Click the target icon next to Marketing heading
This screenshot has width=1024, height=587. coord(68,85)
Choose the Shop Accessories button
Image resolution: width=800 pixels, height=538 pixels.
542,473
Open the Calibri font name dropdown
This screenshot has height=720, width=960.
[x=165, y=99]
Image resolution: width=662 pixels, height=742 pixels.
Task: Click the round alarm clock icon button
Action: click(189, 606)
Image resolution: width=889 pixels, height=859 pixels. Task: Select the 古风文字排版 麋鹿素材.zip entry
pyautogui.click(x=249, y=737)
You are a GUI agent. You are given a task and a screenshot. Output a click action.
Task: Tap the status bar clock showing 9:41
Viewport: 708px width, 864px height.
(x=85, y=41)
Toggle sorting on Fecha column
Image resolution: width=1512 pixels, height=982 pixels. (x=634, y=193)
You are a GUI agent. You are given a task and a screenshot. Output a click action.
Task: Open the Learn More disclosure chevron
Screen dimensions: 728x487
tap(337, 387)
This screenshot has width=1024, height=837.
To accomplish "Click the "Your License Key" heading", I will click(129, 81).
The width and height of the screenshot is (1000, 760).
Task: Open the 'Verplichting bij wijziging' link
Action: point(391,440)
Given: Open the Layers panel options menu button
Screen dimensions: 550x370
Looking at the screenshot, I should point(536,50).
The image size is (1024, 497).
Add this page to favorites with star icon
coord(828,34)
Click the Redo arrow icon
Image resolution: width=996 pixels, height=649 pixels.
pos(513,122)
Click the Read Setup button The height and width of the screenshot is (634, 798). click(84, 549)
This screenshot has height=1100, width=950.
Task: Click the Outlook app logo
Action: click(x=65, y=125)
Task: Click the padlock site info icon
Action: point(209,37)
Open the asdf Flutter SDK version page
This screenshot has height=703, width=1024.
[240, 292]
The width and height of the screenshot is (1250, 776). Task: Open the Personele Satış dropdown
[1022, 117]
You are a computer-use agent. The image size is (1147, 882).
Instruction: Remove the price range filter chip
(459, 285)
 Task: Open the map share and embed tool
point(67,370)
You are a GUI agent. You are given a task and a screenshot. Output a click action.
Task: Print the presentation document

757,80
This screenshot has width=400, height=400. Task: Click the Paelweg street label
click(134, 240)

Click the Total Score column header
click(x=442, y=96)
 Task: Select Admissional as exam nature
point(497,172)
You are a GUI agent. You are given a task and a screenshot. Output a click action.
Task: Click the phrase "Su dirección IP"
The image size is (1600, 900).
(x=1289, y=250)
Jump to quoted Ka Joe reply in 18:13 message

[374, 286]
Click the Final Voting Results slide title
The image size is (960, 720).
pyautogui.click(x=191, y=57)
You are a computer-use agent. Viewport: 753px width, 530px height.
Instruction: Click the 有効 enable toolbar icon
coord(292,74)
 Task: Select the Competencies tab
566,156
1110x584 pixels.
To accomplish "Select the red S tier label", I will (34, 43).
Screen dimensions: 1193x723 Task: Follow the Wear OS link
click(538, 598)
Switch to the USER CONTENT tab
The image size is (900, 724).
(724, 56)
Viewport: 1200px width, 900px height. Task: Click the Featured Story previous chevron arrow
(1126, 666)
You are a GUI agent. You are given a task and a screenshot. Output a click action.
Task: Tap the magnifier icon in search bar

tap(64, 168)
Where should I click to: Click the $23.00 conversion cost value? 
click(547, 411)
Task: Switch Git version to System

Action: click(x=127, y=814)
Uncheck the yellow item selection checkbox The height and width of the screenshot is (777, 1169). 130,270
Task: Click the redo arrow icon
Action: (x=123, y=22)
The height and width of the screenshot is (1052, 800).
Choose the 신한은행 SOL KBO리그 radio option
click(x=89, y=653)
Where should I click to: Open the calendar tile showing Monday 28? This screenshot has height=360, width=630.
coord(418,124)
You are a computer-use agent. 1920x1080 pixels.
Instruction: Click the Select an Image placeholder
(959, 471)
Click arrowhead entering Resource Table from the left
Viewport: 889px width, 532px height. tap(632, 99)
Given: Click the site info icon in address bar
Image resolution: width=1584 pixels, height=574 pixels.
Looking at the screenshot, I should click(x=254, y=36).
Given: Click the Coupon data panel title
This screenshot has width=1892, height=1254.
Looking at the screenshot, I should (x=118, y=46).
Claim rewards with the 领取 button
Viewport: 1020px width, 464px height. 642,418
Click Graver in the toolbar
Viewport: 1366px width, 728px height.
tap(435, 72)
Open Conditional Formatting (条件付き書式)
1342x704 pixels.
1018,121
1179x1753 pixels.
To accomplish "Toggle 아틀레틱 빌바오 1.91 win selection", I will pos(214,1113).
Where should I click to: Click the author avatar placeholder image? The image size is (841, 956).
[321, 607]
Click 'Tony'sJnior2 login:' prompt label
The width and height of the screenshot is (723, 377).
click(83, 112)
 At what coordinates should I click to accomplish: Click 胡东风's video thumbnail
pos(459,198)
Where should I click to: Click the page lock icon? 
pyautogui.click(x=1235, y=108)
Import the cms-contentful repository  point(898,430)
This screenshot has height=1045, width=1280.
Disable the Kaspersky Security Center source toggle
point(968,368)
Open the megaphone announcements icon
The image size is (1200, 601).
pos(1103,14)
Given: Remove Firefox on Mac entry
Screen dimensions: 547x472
•••
» **Brief**: All lines above in which the word "panel" occurs should be identified and copied.

» **Exercise output**:
Given: Open the Layers panel options menu button
Given: Click the Coupon data panel title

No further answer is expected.